Alexander Liberman - Biography

Biography

When his father took a post advising the Soviet government, the family moved to Moscow. Life there became difficult, and his father secured permission from Lenin and the Politburo to take the boy to London in 1921.

Young Liberman was educated in Russia, England and France, and took up life as a white émigré in Paris.

He began his publishing career in Paris with the early pictorial magazine Vu, where he worked under Lucien Vogel and with photographers such as Brassaï, André Kertész, and Robert Capa.

After emigrating to New York in 1941, he began working for Condé Nast Publications, rising to the position of Editorial Director, which he held from 1962-1994.

Only in the 1950s did Liberman take up painting and, later, metal sculpture. His highly recognizable sculptures are assembled from industrial objects (segments of steel I-beams, pipes, drums, etc.,) often painted in uniform bright colors. In a 1986 interview concerning his formative years as a sculptor and his aesthetic, Liberman said, "I think many works of art are screams, and I identify with screams." Prominent examples of his work are in the collections of the Metropolitan Museum of Art, Storm King Art Center, Hirshhorn Museum and Sculpture Garden, Pyramid Hill Sculpture Park, Tate Gallery, and the Guggenheim Museum. His massive work "The Way", a 65 feet (20 m) x 102 feet (31 m) x 100 feet (30 m) structure made of eighteen salvaged steel oil tanks, became a signature piece of Laumeier Sculpture Park and a major landmark of St. Louis, Missouri.

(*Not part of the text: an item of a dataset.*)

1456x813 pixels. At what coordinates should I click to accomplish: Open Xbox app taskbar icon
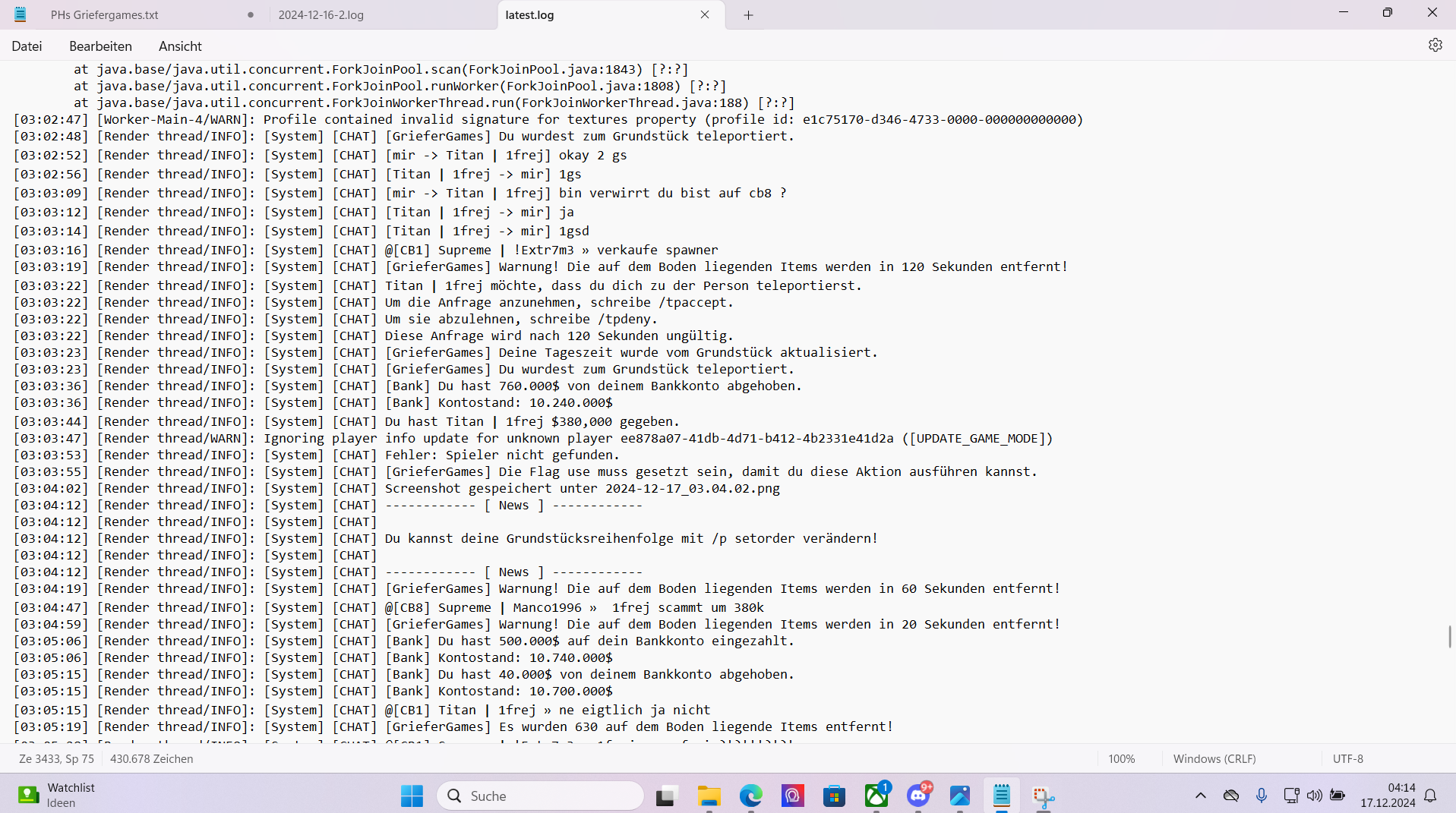click(876, 796)
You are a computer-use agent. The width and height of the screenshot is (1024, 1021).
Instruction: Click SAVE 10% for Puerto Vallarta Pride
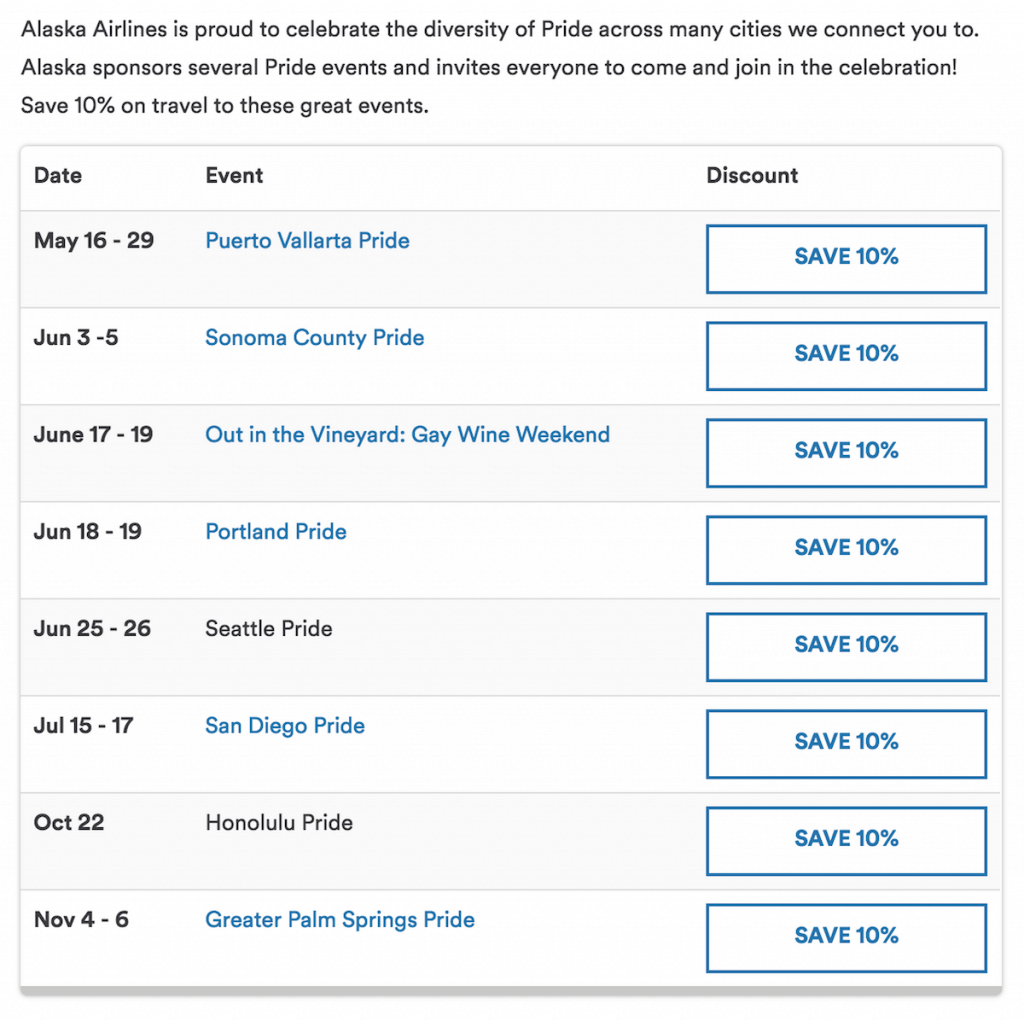click(846, 258)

He was briefly married (August 25, 1936) Hildegarde Sturm, a model and competitive skier. His second wife (since 1942), Tatiana Yacovleff du Plessix Liberman (1906–1991), had been a childhood playmate and baby sitter. In 1941, they escaped together from occupied France, via Lisbon, to New York. She had operated a hat salon in Paris, then designed hats for Henri Bendel in New York. She continued in millinery at Saks Fifth Avenue until the mid-1950s, where she was billed as "Tatania du Plessix" or "Tatania of Saks". In 1992 he married Melinda Pechangco, a nurse who had cared for Tatiana during an earlier illness. His stepdaughter, Francine du Plessix Gray, is a noted author.